What 32 million OCPP messages taught us about charger reliability

When we started ingesting OCPP streams from the pilot fleet, the immediate temptation was to look for dramatic signals — voltage spikes, error codes that scream "hardware failure," connector states that flip in impossible sequences. Those exist. But they're not what's interesting.

What's interesting is the noise that isn't noise.

The signal before the signal

In the months of data we analyzed, the most reliable predictor of charger failure wasn't an error code. It was a subtle, consistent drift in the cadence of MeterValues messages. Chargers that were healthy reported meter readings at a steady interval — typically every 60 seconds, calibrated to their configuration. Chargers that failed in the following 48–72 hours showed an increasing variance in that interval. Not a lot. A few seconds. But consistent.

This kind of drift doesn't show up in threshold-based monitoring. You won't catch it by checking if a value exceeds a limit. You catch it by learning what "normal" looks like for each individual charger and watching for deviation from that baseline.

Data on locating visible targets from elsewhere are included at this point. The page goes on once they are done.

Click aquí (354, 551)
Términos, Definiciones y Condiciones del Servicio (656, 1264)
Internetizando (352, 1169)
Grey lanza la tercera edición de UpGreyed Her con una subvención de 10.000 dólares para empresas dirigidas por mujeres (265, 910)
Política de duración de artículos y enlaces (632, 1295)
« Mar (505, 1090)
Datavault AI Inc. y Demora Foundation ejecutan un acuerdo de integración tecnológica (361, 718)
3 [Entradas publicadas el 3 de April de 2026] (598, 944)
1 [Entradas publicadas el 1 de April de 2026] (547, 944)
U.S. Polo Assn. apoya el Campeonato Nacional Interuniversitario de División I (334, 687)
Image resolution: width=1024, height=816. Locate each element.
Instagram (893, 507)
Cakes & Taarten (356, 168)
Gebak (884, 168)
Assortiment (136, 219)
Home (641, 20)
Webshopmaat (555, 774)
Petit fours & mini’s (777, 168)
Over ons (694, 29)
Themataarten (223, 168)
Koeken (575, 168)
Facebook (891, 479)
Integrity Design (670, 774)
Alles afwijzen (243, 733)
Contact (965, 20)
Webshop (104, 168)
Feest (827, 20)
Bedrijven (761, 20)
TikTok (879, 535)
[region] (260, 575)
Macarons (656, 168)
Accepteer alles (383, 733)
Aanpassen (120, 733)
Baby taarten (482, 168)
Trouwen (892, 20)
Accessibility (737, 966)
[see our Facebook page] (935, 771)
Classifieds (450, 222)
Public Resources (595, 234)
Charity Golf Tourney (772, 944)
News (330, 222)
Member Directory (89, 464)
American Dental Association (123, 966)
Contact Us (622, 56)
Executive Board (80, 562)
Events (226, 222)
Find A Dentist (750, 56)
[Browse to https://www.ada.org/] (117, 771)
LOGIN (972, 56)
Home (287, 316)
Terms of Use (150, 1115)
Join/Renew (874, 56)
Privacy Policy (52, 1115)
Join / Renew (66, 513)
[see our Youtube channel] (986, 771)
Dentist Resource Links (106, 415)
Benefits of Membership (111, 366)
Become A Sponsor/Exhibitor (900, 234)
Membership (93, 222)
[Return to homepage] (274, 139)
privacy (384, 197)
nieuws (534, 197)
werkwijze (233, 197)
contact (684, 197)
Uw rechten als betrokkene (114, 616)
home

Why per-charger baselines matter

Fleet-wide averages are misleading. A charger installed at a highway rest stop handles different load profiles than one in a downtown parking garage. Temperature exposure, session frequency, hardware generation, firmware version — all of these shape what normal looks like for a given unit. We train a per-charger model, not a single fleet-wide model, specifically because of this.

The Isolation Forest approach we use for anomaly detection is well-suited to this problem. It doesn't need labeled failure examples — it learns the distribution of normal behavior and flags samples that are hard to isolate from the majority. In a fleet where actual failure events are rare (which is the entire point of maintenance), unsupervised methods that don't require labeled data are essential.

What 32 million messages actually looks like

At this scale, the first engineering challenge is schema. OCPP is a protocol, not a data model. Different hardware vendors implement it differently. Some send StatusNotification messages on every minor state change; others batch them. Some include StopTransactionReason; others omit it. Before we could analyze anything, we had to build a normalization layer that made heterogeneous hardware look consistent upstream.

Once normalized, the message stream tells a surprisingly rich story. Each session leaves a fingerprint — the ramp-up behavior when power delivery starts, the plateau profile, the teardown sequence when the vehicle disconnects. Deviations from a charger's typical session fingerprint are often more informative than any single message in isolation.

What we're still figuring out

The honest answer is that 32 million messages across one fleet over a few months is a start, not a conclusion. Some failure modes we've identified we can predict with high confidence. Others we can detect retrospectively — meaning we can see in the historical data that the signal was there — but we haven't yet built a real-time model that would have caught it in time.

That gap between retrospective analysis and real-time prediction is where most of the hard work lives. We're working on it. The data is there; the question is whether our models are sensitive enough and fast enough to surface it before operators need to respond.